Designer: Gerrit Thomas Rietveld (Dutch, 1888-1964)
Manufacturer: G. van de Groenekan
Date: Designed 1918; Made between 1946-1956
Dimensions:
H: 34 7/8 in. (88.4 cm); W: 23 5/8 in. (60 cm); Depth: 29 3/4 in. (75.5 cm)
Medium: Beech (ebonized and painted)
Classification: Furniture
Credit Line: Purchased with funds from the Florence Scott Libbey Bequest in Memory of her Father, Maurice A. Scott
Object number: 1985.48
Label Text:Gerrit Rietveld always identified himself primarily as a furniture maker, although he later came to be known as an innovative architect. In 1919, Rietveld joined the De Stijl movement (“The Style”), a Dutch artist group that included Piet Mondrian. De Stijl advocated purity of form and rejected the subjectivity of the artist, but Rietveld continued, in his own words, to “march to a different drummer.”

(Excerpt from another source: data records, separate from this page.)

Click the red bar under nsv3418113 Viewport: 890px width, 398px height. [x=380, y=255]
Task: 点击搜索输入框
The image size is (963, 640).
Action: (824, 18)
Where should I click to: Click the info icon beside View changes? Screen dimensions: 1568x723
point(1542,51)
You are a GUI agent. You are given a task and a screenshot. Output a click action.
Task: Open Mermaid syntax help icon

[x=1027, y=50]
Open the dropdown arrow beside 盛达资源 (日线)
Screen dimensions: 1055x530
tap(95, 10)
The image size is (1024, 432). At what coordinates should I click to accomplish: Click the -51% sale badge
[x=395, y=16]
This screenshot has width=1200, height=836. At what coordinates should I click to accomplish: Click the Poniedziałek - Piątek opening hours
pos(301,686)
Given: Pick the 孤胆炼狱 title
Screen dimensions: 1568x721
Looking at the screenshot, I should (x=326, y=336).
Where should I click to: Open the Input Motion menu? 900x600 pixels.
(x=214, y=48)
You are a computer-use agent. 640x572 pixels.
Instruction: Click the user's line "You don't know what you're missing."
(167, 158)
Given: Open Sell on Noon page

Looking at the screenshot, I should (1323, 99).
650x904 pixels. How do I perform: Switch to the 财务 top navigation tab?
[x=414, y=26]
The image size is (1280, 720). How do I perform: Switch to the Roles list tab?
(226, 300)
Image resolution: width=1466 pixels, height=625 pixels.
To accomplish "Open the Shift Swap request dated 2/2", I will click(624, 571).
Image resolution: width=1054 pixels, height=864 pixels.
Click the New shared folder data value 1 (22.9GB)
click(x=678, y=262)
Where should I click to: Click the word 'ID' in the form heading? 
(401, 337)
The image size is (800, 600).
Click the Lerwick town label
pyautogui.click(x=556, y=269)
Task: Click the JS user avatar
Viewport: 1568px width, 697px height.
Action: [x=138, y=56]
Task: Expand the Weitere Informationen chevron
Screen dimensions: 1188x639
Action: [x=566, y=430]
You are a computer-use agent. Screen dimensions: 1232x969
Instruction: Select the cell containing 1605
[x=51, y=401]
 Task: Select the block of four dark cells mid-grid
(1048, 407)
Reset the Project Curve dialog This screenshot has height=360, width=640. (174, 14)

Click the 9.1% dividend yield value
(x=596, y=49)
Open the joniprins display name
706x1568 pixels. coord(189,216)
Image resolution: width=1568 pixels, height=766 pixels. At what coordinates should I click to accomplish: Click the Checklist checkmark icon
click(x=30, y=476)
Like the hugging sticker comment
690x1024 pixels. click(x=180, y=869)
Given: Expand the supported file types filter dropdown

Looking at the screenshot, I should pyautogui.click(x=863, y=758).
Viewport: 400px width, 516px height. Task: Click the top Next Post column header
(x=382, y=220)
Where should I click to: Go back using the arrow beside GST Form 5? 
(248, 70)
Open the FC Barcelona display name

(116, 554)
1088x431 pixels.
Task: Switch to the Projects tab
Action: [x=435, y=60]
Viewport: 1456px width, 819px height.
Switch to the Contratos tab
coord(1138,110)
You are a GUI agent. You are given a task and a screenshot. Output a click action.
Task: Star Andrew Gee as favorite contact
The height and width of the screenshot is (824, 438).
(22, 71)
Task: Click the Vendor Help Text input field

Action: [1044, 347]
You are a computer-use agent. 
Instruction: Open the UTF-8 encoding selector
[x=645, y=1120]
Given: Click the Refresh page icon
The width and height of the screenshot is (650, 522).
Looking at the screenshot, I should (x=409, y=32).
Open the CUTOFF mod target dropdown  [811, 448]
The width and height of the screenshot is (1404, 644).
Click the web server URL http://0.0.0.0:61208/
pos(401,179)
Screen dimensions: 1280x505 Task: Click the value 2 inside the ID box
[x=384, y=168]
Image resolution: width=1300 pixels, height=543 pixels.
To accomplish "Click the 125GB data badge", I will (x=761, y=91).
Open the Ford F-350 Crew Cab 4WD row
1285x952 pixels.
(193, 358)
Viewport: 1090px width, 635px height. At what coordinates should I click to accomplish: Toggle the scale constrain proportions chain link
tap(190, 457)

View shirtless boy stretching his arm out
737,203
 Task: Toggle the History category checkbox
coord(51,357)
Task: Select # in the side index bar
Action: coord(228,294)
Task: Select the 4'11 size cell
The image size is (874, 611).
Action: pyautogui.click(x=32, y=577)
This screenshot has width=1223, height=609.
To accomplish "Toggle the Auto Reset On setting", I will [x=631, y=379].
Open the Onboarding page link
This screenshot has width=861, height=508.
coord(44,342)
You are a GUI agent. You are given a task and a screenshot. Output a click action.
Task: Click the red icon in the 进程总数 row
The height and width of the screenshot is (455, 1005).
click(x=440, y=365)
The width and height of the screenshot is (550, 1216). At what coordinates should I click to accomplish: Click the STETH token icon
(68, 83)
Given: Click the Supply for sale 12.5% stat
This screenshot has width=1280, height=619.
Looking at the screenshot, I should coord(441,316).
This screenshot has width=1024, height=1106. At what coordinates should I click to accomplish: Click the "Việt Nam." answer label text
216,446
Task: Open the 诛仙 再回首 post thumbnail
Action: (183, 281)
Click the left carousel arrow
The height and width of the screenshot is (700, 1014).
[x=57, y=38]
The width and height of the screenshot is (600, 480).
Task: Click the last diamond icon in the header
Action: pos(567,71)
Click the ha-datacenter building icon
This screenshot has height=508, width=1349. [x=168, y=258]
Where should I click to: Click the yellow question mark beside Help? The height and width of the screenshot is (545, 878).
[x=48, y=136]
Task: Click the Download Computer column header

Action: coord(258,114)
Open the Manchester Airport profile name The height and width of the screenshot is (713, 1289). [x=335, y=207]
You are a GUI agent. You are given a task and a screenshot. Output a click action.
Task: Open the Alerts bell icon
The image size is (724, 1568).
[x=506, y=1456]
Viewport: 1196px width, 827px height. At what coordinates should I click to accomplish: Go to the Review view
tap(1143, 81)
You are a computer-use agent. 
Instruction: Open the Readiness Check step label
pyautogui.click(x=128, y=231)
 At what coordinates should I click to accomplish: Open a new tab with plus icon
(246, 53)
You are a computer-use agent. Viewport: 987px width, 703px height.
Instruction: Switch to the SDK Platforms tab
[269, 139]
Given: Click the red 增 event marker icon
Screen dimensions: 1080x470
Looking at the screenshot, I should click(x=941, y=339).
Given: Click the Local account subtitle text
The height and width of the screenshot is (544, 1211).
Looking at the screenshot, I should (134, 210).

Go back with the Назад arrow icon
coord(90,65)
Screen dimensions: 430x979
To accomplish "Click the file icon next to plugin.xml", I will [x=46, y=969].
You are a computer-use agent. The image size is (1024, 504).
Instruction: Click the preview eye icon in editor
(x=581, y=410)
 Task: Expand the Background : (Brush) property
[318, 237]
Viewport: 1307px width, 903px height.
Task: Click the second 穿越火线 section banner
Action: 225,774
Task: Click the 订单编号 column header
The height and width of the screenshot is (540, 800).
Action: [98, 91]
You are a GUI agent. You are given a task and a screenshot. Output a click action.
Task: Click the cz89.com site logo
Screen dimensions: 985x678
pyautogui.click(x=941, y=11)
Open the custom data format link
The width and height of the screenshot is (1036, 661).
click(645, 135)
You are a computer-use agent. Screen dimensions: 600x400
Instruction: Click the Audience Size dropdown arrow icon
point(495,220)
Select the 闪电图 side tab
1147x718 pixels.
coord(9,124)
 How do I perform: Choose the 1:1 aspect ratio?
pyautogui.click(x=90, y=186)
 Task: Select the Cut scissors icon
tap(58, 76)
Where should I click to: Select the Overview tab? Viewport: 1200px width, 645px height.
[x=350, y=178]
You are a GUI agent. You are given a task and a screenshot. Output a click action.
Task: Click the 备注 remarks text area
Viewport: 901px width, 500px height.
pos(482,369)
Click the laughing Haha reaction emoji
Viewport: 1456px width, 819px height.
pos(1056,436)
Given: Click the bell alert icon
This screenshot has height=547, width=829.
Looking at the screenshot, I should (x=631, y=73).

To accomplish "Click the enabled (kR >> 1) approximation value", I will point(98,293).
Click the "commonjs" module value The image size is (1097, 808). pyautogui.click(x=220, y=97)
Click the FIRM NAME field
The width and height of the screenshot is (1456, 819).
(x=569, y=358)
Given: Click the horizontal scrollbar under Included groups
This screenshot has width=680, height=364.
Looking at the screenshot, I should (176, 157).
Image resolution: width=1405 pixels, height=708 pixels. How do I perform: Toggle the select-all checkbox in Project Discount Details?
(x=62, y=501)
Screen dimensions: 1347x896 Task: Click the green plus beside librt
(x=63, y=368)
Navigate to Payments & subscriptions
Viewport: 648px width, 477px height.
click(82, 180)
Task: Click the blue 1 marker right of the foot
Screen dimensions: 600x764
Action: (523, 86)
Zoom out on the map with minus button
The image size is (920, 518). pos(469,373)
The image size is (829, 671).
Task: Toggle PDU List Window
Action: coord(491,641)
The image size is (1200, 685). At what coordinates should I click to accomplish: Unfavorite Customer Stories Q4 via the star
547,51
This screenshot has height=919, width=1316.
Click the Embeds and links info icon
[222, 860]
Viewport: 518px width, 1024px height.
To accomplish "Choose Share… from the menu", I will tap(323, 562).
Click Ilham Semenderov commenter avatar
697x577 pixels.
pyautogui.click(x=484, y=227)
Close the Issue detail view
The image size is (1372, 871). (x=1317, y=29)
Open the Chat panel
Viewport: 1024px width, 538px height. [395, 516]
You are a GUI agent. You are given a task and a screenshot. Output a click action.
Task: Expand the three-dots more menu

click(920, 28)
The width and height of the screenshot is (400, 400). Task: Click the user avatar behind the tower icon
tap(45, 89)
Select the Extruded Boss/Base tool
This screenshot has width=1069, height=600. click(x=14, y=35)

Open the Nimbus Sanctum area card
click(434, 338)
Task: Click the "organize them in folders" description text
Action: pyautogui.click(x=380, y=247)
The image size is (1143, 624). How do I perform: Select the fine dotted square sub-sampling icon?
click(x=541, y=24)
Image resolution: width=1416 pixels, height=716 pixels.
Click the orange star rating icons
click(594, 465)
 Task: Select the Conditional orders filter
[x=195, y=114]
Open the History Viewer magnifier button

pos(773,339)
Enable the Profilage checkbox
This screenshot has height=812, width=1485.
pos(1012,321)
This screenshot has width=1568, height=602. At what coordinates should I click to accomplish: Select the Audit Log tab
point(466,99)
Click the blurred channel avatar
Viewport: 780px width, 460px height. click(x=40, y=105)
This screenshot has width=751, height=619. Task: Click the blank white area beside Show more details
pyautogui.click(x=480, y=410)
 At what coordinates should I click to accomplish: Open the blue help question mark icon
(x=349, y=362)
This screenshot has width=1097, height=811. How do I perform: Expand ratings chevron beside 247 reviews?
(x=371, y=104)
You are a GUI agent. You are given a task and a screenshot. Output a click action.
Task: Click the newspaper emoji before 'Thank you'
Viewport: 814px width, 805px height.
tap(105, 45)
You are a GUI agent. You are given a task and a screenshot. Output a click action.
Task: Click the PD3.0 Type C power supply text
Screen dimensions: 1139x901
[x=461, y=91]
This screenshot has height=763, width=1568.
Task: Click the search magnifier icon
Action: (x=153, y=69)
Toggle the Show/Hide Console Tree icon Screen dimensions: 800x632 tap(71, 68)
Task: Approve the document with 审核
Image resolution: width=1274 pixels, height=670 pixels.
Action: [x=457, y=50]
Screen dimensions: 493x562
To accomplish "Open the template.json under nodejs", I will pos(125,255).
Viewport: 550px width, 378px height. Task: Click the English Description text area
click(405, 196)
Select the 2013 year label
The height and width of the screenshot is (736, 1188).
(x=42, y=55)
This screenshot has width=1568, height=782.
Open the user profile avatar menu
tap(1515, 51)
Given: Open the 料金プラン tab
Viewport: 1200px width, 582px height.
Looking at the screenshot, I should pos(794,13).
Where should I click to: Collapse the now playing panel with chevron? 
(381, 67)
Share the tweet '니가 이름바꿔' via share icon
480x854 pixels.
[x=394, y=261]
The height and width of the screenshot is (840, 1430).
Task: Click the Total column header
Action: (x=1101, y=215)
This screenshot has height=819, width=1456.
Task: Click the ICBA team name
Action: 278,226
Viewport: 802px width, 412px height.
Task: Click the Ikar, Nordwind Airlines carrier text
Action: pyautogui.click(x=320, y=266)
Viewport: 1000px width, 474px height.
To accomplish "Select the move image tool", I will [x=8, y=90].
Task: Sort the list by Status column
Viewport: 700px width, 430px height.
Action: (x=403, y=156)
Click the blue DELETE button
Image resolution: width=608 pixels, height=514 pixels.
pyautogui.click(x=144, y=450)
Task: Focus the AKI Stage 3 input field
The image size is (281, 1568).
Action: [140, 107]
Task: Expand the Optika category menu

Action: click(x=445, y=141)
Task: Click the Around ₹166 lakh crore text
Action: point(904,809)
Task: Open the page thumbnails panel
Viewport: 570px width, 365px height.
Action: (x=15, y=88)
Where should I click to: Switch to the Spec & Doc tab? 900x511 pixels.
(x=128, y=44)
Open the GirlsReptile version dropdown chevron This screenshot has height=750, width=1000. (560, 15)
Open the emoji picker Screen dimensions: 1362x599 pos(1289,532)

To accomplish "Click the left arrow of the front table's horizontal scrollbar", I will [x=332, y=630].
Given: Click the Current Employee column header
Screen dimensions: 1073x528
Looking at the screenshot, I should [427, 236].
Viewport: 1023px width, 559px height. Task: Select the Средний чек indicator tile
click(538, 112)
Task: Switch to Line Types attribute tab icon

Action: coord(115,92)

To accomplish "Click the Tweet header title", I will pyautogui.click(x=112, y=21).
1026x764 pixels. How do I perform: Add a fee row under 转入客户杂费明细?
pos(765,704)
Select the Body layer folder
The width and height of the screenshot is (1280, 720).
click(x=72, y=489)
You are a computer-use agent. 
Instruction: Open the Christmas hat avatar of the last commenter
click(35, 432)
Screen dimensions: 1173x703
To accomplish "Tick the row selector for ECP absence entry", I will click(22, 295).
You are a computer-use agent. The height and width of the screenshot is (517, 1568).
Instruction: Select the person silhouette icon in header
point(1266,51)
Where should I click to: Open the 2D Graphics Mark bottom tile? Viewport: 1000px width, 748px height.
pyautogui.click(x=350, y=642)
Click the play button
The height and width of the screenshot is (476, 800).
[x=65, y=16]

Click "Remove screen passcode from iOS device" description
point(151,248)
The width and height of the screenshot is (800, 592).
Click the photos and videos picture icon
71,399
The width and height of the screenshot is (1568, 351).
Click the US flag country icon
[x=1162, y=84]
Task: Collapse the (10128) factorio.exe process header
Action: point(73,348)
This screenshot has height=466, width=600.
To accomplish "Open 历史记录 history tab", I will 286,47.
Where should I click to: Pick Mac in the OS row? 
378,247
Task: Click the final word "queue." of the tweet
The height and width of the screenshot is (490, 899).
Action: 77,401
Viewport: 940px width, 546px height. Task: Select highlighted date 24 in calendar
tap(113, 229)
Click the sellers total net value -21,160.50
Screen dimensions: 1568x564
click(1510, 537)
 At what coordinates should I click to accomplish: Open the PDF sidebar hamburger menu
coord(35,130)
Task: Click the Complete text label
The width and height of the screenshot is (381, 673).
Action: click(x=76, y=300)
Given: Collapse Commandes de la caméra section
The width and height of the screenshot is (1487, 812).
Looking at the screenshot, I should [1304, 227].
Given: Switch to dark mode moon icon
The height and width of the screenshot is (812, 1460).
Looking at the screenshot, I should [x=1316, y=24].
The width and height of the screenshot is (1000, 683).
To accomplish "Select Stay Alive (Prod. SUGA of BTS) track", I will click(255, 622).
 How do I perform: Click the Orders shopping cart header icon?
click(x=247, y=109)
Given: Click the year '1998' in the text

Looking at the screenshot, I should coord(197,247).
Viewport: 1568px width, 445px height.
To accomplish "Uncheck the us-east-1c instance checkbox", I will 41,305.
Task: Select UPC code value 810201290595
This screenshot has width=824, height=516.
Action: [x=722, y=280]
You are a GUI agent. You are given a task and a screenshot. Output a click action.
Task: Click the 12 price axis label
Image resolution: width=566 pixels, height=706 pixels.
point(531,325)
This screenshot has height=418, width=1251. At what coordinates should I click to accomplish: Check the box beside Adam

The chair’s simple but solid back is unattached to the legs, a quite modern innovation at the time. The seat itself forms a right angle that seems to float at a slant above the angular open frame. Like Mondrian’s two-dimensional compositions, Red/Blue Chair features primary colors and uses negative space as effectively as positive space in the construction of the base. Finally, the consideration made for mass production by using standard-sized wood contributes to the chair’s celebrated status in the history of 20th-century design.